No matter how old you get, there’s still something nostalgic about getting a slushie at a gas station on a hot summer’s day. From the loud slurping sounds made sucking through the straw to your colored tongue, there’s no childhood experience like drinking a slushie on a hot summer’s day. Not a popsicle and too solid to be soda, the slushie has become a quick staple as a gas-station treat and is on the market by numerous global brands. Why are slushies so famous? How were they invented? What makes them so unique as a beverage? We’ll discover the slushies origins and examine how such a simple and accidental invention changed what the world is drinking.
A Happy Accident
Like many great beverage or food inventions, the slushies origin began with somewhat of a happy accident. It started with a Dairy Queen owner named Omar Knedlik in the 1950s. Knedlik was a World War II veteran who used his earnings to buy an ice cream shop. After discovering a passion for the ice cream industry, Knedlik moved to Coffeyville, Kansas, in the late 50s and used the remainder of his war earnings to buy a Dairy Queen franchise. One fateful day, Omar’s soda machine failed, so he stored all his soda in his freezer. Overnight, the soda became a snow-like substance that retained its Coca-Cola flavor. Wanting to get rid of it, Knedlik sold the slushies to his customers, and they became an instant favorite.

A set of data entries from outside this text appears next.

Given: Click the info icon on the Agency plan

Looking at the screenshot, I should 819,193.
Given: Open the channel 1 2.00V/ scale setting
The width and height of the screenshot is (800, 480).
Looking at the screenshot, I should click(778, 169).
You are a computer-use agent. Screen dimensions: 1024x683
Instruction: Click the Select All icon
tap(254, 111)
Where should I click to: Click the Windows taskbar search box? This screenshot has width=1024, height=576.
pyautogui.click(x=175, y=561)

With the accidental slushie becoming more popular, Omar needed to find a way to produce them quickly. Knedlik took an air conditioner unit from a car and changed it into a slushie machine. The slushie machine would combine and freeze a flavor concentrate with water and carbon dioxide. The machine kept the slushie mix turning, so it wouldn’t solidify in the container. Originally Knedlik wanted to call his accidental invention “Scoldasice” (S’cold as ice), but with help from Ruth E. Taylor, an advertising and marketing professional, the two settled on the name that we all know and love today: “ICEE.” Knedlik partnered with the John Mitchell company (Which sold appliances and functional hardware materials) to mass produce and patent slushie machines to sell, further solidifying his invention in the market.

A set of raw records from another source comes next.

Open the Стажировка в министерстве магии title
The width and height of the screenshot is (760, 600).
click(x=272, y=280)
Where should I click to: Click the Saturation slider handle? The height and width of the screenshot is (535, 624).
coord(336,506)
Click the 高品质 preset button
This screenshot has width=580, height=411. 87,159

Soon after getting the patent for the slushie machines, Knedlik made a licensing deal with the 7-Eleven company to sell “ICEES” in their locations. So that the two slushie brands wouldn’t compete, the 7-Eleven company named its slushies “Slurpees” after the sound one makes when trying to suck them through a straw. Many frozen carbonated beverages (FCB) followed, such as “Slush Puppies,” “Thirst Buster,” as well as brands that have developed their own line of slushie flavors, such as “Circle K” and “Sonic.” As the slushies became increasingly popular, distributors kept finding new and unique ways of advertising their fresh flavors and mixes. In the 70s, marketers started tapping into the youth trends of the times and appealing to them through cup designs, creative advertisements, and popular flavor choices. One way Slurpees were advertised was In 1967 when Tom Merriman made the song “Dance the Slurp” for the 7-Eleven company, and it became an anthem for teenagers to buy slushies.

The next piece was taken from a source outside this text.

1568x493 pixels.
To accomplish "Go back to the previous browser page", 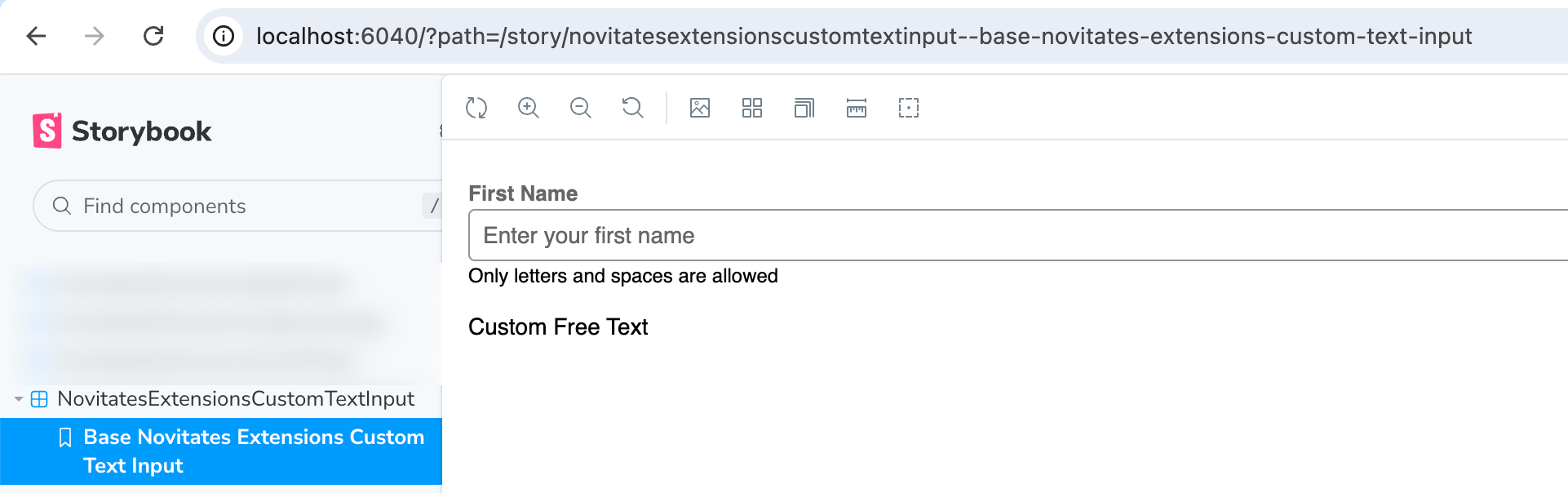I will coord(37,36).
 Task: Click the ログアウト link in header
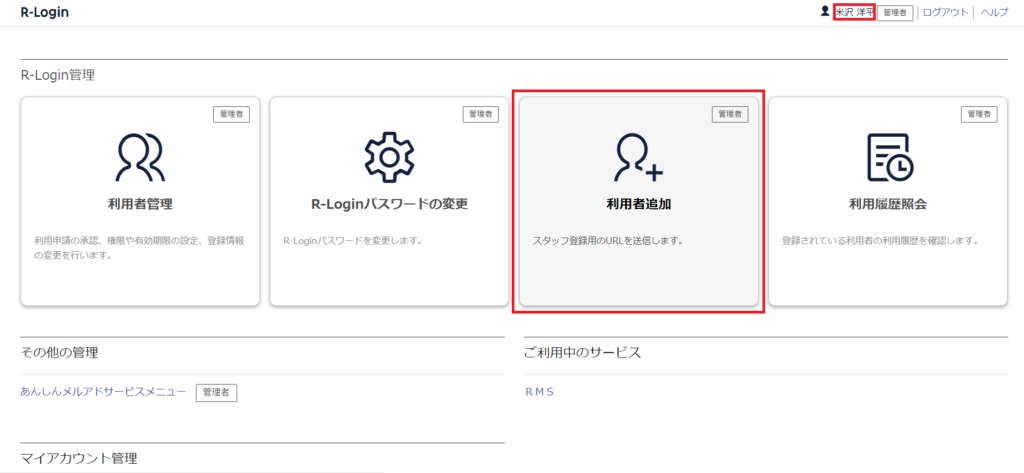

Another marketing tactic that was utilized were the cups! The cup designs became a unique way for companies to advertise their slushie products. In the ’70s, the 7-Eleven company started selling cups with pictures of sports stars, comic book characters, rock bands, and even early video games. There were even limited edition cups that came annually with movie releases. Such a trend persisted to the early 2000s, with blockbuster movies like Spider-man, the Simpsons, Hulk, and Iron Man. Lastly, one of the greatest appeals of slushies is, of course, the flavors themselves. Originally slushie flavors were cola or cherry-flavored beverages since they derived from the popular sodas of the 50s and 60s. As sodas accumulated more flavors, so did slushies. Any flavor of slushie you can think of is now imaginable.
More options for new flavors come with further complications in mixing a delicious slushie. Assembling the slushie machine has gotten smaller and more straightforward, but creating a sweet and impactful slushie flavor can be a tricky balancing act. Essentially, creating a flavor for a slushie to replicate its soda profile takes a higher sugar concentration than the original formula; this is primarily due to the ice crystals in slushies that melt and can water down the flavor profile of the slushie. While some slushies derive from established soda brands like Sprite or Dr. Pepper, slushies were truly revolutionized when beverage architects began creating unique flavor blends. One of the best examples includes places such as Sonic, which is partially known for having an array of slushie flavors.
“Some flavors are super concentrated where you essentially only add a few drops and others where you add more than you would think. When developing with them, you must know how that flavor will affect the flavor profile and what might mask all other flavors. Some flavors like the Blue Raspberry are super simple, but others like the Cotton Candy are surprisingly difficult.”-Tolman Elwell, Beverage Architect-Flavorman
At Flavorman, we treat our employees and guests to our own unique slushie flavors such as Criss-Cross Applesauce, Prickly Pear Hibiscus, and many more during the summer months of the year. The slushies are developed by our Beverage Architects working in the lab daily to change what the world and staff are drinking.